═════ QUOTED PASSAGE

Learner Dad: Sometimes I need to be left on my own with a packet of biscuits

Sometimes, when you’re finding parenting hard, you just have to hack through to the other side
Learner Dad: Sometimes I need to be left on my own with a packet of biscuits

Picture: iStock

How do you know if you’re experiencing pandemic parental burnout?

A recent survey by the Action for Children charity found that 82% of parents are still struggling with at least one of the warning signs of burnout. These include anxiety, disrupted sleep, depression and overwhelming exhaustion.

I can put my hand up for one or all of those in the past couple of months. Another one that gets a mention in the survey is loss of fulfilment, which I tend to get every weekday around 7.50am. There’s nothing like emptying the same things out of the same dishwasher on a school morning to make you feel that something has gone wrong in your life.

And then you read about kids growing up in hotels and thank your gods that you even have a dishwasher.

I felt a bit like that during the week. On the one hand, I feel drained and demotivated, on the other hand, I'm aware there are parents trying to cope with much bigger challenges than feeling a bit flat in the morning.

And don’t forget, it’s early December. I always feel a bit icky at this time of year. It’s been ages since I had a bit of sun on my skin and the cosy novelty of autumn closing in is wearing a bit thin. I feel like a need a holiday from my kids. That’s me in early December, and I’d say I’m not alone.

But this time does feel a little different. The main warning sign that something might be amiss is during sunrise. This is Epic Sunrise season. (The sunsets aren’t shabby either.) The first blast of winter air fills the sky with orange and purple and a splash of melancholy turquoise. I’m blown away every year – I love it so much that I don’t even stop to take one of those ‘my sunrise is better than yours’ photos that people plaster all over Facebook and Instagram.

However this year, I’m not feeling it as much. This is odd because we live in the countryside now so the views are even better. (Sorry, but my sunrise might actually be better than yours.) We stopped breakfast this morning to look out at the sun sliding up out of the sea – I could see that it was amazing, but I could also see that my seven-year-old had barely started on his porridge, so that kind of ruined the moment.

We probably all brush up against burnout during the morning rush, pandemic or no pandemic. I honestly can’t tell if this year is any worse. I do know that a great calm comes over me when they finally leave on the school bus.

The tiredness is on a different scale this year and that’s probably down to the pandemic. I hit a wall after dinner last night and felt like I couldn’t go on. The kids hovered around looking for a bit of crack, but I wasn’t up for it.

I did what any parent would do in that situation – I ate a packet of Custard Creams. They didn’t work so I cracked open a box of Fox’s biscuits that we had lying around the place. That seemed to do the trick.

All that sugar wasn’t enough to stop a really good night’s sleep. I feel like a totally different person today – I feel bad for sending the kids away last night, but sometimes Dad needs to be left on his own with a packet of biscuits.

I’m not for a moment suggesting that people worried about their mental health should self-medicate with biscuits or any other substance. But I’m getting to know myself as well. Sometimes, when you’re finding parenting hard, you just have to hack through to the other side.

This pandemic can’t last forever. It will be Christmas soon and my son can take all morning over porridge if he likes. I probably won’t see a sunrise because who gets up at that time on their holidays. But the sunsets will be amazing. And there will be no shortage of biscuits around the house.

══════════
═════ LISTED RECORDS

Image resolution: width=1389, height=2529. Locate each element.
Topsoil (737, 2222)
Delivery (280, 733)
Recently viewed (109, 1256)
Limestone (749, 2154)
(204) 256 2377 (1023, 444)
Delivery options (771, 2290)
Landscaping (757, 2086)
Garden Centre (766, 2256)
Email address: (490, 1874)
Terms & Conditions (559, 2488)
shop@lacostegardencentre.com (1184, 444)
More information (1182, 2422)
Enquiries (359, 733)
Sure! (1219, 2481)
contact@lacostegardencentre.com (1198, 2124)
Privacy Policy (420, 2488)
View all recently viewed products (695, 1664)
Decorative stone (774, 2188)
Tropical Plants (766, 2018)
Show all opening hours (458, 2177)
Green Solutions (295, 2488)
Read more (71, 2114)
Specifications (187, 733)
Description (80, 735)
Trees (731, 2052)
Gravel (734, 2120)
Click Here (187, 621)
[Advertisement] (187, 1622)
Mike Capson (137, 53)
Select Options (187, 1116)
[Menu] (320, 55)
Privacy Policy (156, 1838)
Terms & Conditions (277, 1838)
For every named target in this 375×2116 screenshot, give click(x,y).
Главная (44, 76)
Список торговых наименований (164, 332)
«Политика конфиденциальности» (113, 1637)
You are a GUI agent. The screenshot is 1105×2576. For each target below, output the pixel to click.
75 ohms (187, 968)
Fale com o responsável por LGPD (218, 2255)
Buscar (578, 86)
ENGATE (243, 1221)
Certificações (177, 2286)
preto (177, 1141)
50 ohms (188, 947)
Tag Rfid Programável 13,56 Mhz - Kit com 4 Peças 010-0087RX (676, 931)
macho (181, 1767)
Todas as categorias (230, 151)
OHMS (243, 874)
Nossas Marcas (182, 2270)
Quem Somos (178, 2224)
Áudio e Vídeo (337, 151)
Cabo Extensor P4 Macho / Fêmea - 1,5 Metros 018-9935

══════════

Copy the part of the column about parental burnout starting with "I felt a bit" and going on through "I’m not alone.", editing it so that "drained" becomes "worn out".

* [RESULT OF THIS TASK]:
I felt a bit like that during the week. On the one hand, I feel worn out and demotivated, on the other hand, I'm aware there are parents trying to cope with much bigger challenges than feeling a bit flat in the morning.

And don’t forget, it’s early December. I always feel a bit icky at this time of year. It’s been ages since I had a bit of sun on my skin and the cosy novelty of autumn closing in is wearing a bit thin. I feel like a need a holiday from my kids. That’s me in early December, and I’d say I’m not alone.